» **Description of the task**: Copy out the data below word for word, but leave out the pictures.

» **Dataset**:
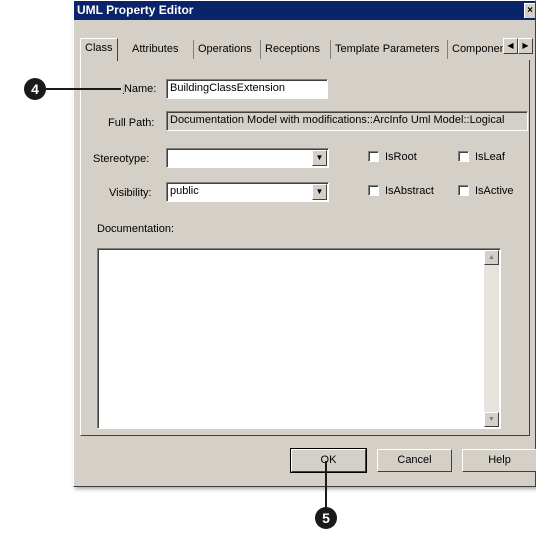 The image size is (536, 538). Describe the element at coordinates (304, 10) in the screenshot. I see `title-bar: UML Property Editor ×` at that location.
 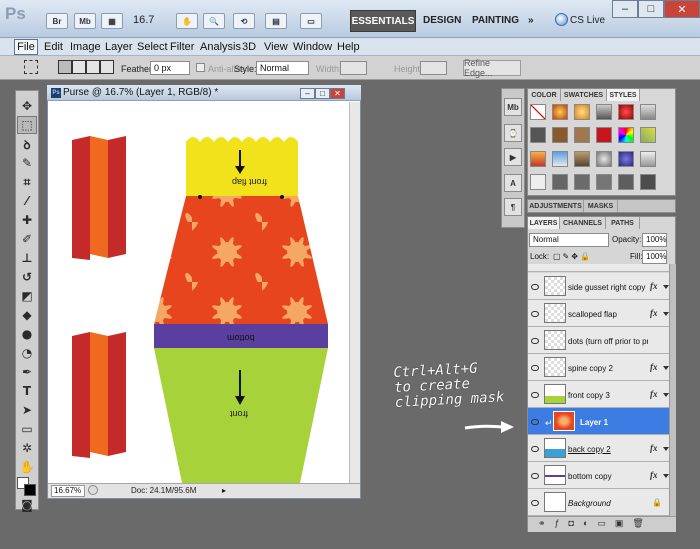 What do you see at coordinates (187, 21) in the screenshot?
I see `hand-tool-icon: ✋` at bounding box center [187, 21].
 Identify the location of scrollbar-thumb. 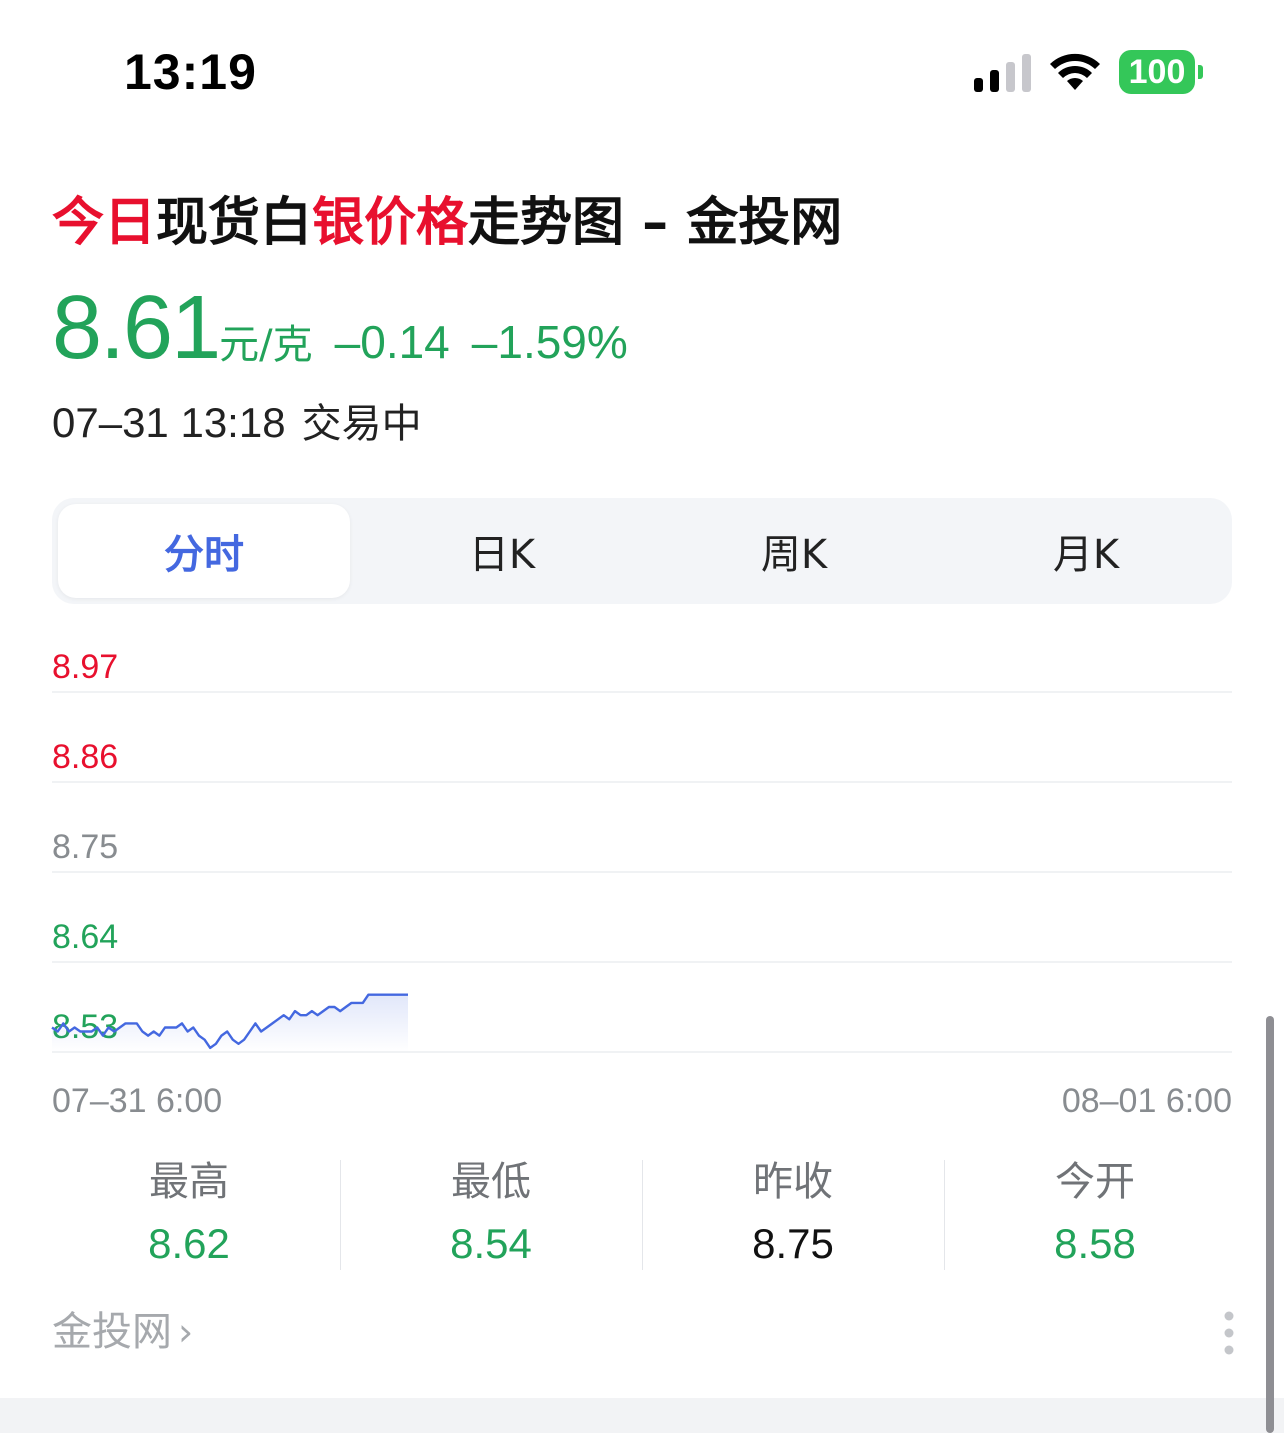
(1270, 1224).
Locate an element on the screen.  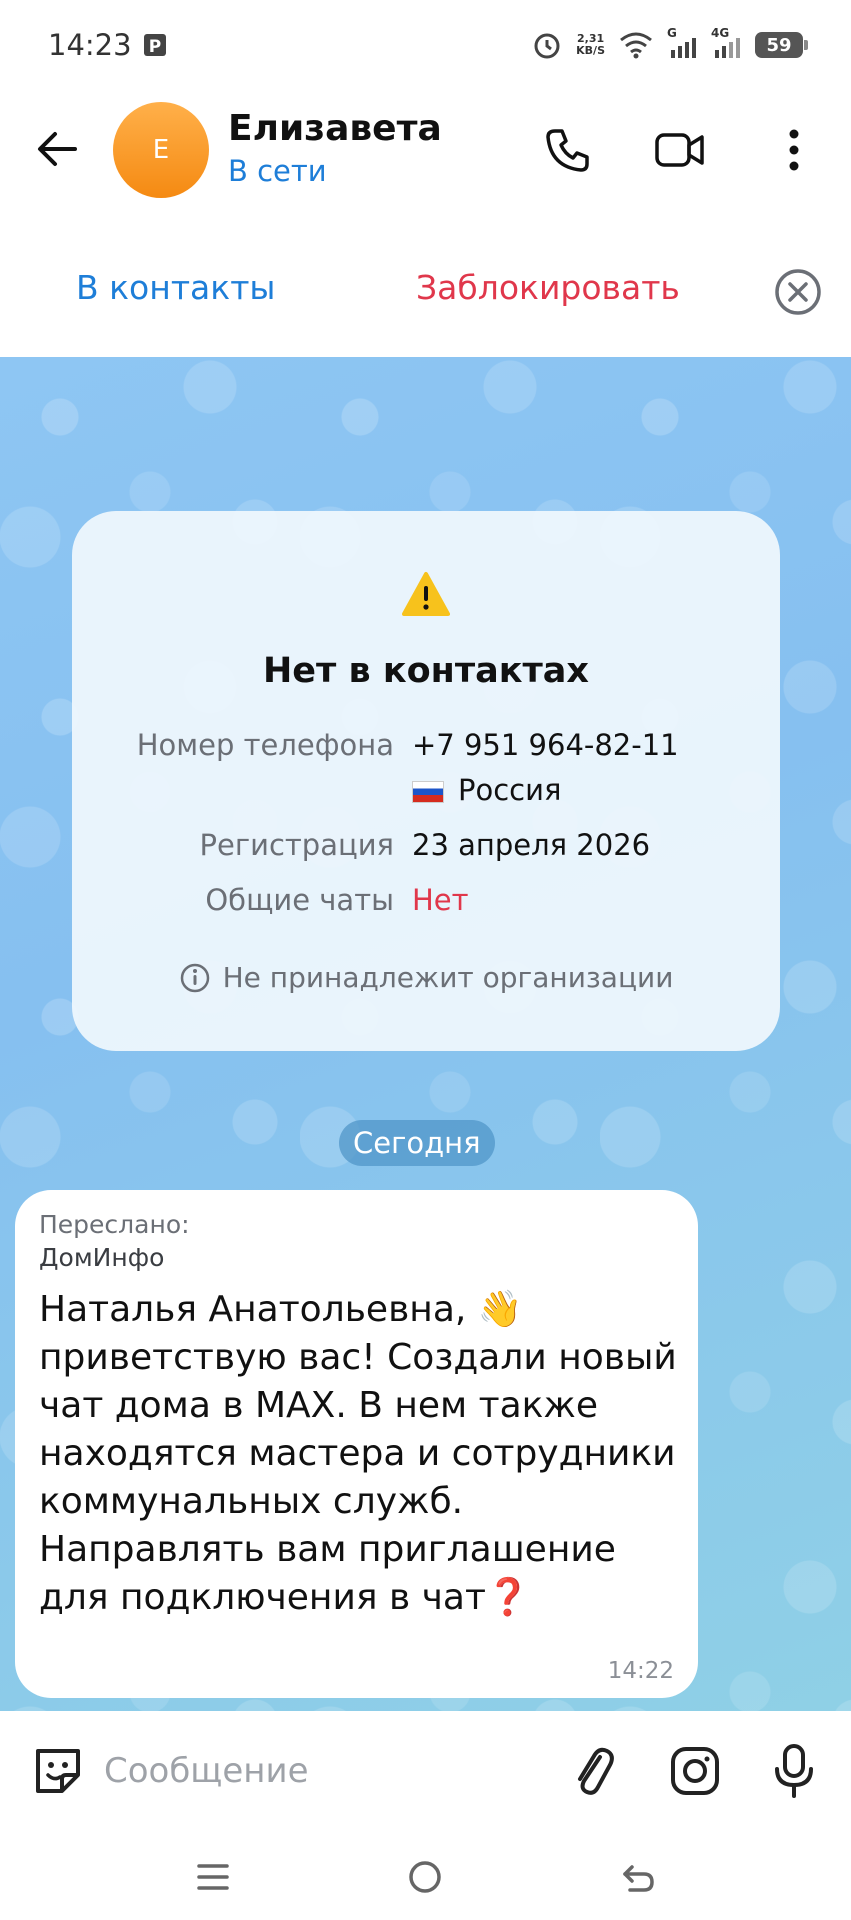
microphone-icon is located at coordinates (794, 1771).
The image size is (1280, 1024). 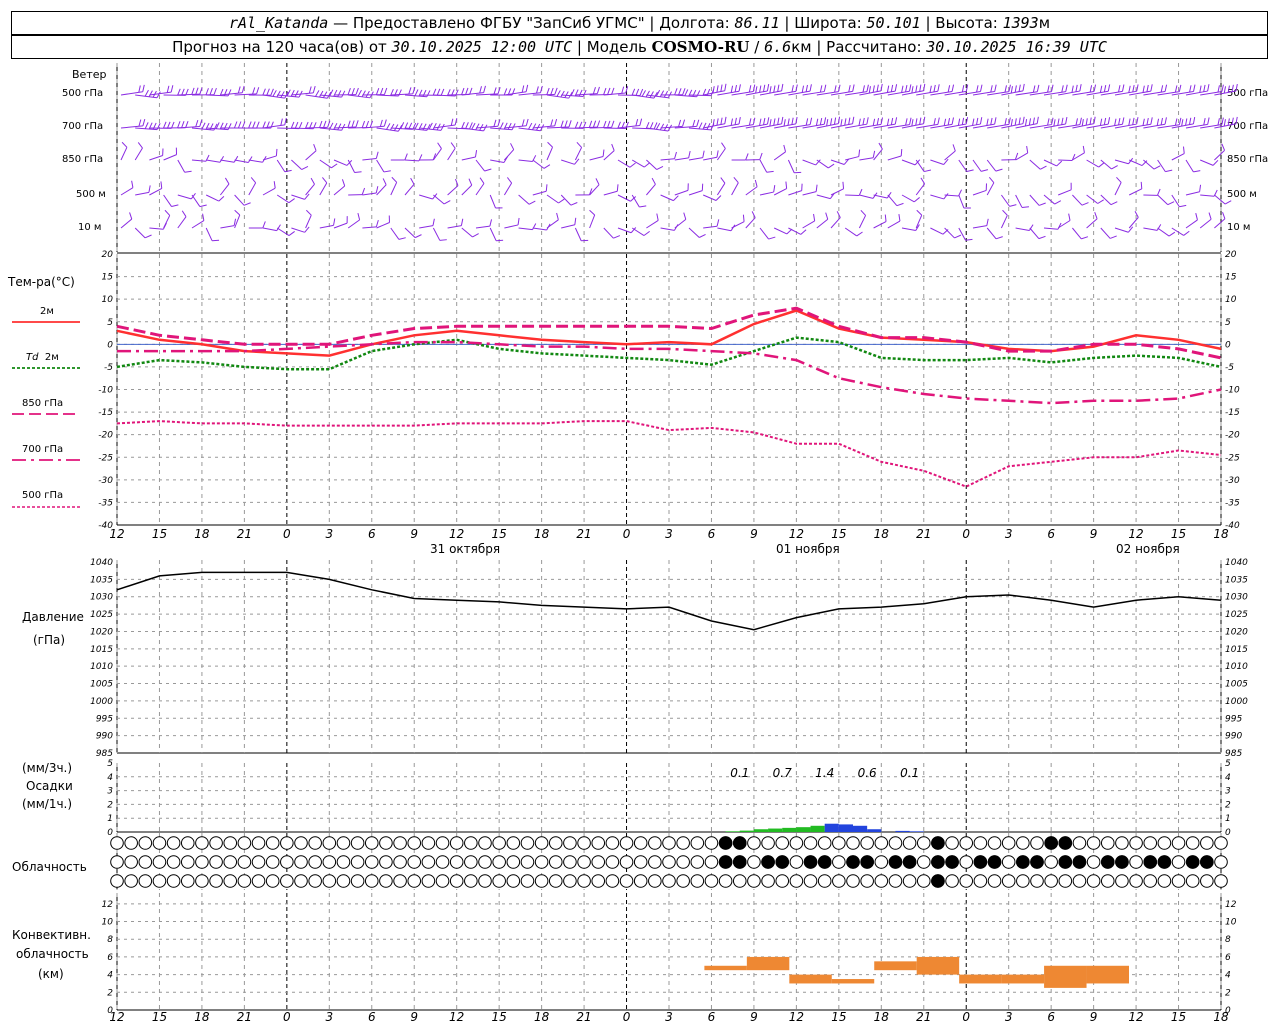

» **Task output**:
 The image size is (536, 538). Describe the element at coordinates (304, 10) in the screenshot. I see `title-bar: UML Property Editor ×` at that location.
  What do you see at coordinates (187, 21) in the screenshot?
I see `hand-tool-icon: ✋` at bounding box center [187, 21].
 Identify the location of scrollbar-thumb. 
(1270, 1224).
Locate an element on the screen.  
microphone-icon is located at coordinates (794, 1771).
The image size is (1280, 1024). 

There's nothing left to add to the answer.